• _Task brief_: Below are some entries. Copy each line that holds the string "noviembre".

• _Input material_:
○ ○ ○

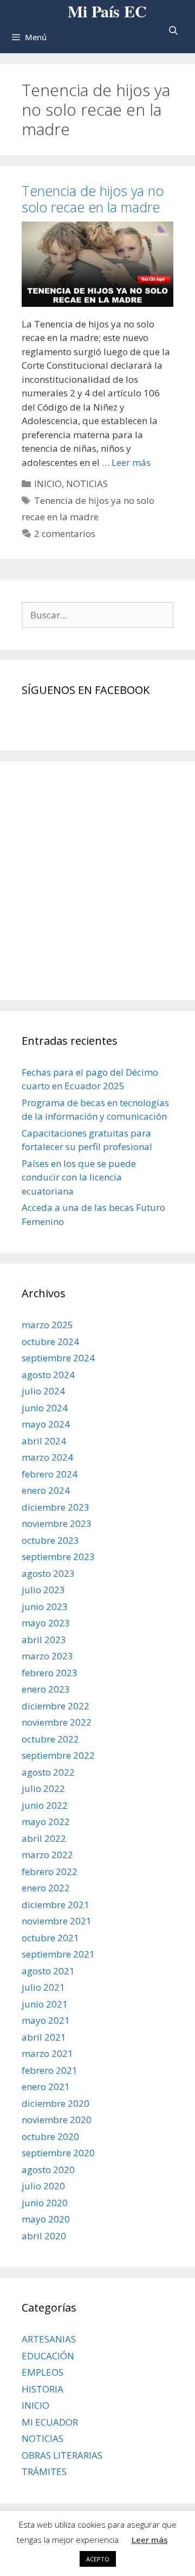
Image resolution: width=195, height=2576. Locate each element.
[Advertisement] (97, 880)
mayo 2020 (46, 2219)
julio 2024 (43, 1391)
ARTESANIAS (49, 2339)
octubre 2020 (50, 2136)
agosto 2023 (48, 1573)
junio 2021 (45, 2004)
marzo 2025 (47, 1324)
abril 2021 (44, 2037)
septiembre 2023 (58, 1556)
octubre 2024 (50, 1341)
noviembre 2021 (57, 1921)
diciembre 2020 (55, 2103)
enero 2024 (46, 1490)
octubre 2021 (50, 1937)
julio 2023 (43, 1589)
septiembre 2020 (58, 2152)
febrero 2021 (49, 2070)
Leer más (131, 462)
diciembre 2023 (55, 1507)
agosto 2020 (48, 2169)
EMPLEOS (42, 2372)
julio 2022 (43, 1788)
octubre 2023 (50, 1540)
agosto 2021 (48, 1971)
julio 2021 (43, 1987)
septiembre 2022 (58, 1755)
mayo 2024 (46, 1424)
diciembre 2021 (55, 1904)
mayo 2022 (46, 1821)
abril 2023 (44, 1639)
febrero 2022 (49, 1871)
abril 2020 (44, 2236)
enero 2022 (46, 1888)
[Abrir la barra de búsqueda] (173, 31)
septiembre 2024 (58, 1358)
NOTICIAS (87, 483)
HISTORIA (42, 2389)
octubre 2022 (50, 1739)
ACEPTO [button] (97, 2559)
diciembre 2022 (55, 1706)
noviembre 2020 (57, 2119)
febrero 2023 (49, 1672)
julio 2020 (43, 2186)
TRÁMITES (44, 2471)
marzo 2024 (47, 1457)
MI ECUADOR (50, 2422)
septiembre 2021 (58, 1954)
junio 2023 (45, 1606)
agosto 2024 (48, 1374)
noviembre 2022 (57, 1722)
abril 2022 (44, 1838)
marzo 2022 (47, 1854)
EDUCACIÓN (48, 2356)
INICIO (48, 483)
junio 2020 (45, 2202)
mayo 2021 (46, 2020)
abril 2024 (44, 1441)
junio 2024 (45, 1407)
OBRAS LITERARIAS (62, 2455)
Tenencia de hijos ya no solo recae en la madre (93, 198)
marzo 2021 (47, 2053)
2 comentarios (64, 533)
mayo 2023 (46, 1623)
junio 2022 (45, 1805)
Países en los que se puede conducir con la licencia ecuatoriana (79, 1177)
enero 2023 (46, 1689)
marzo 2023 (47, 1656)
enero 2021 (46, 2086)
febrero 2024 (49, 1474)
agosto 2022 (48, 1772)
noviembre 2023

○ ○ ○

• _Problem solution_:
noviembre 2021 (57, 1921)
noviembre 2020 (57, 2119)
noviembre 2022 (57, 1722)
noviembre 2023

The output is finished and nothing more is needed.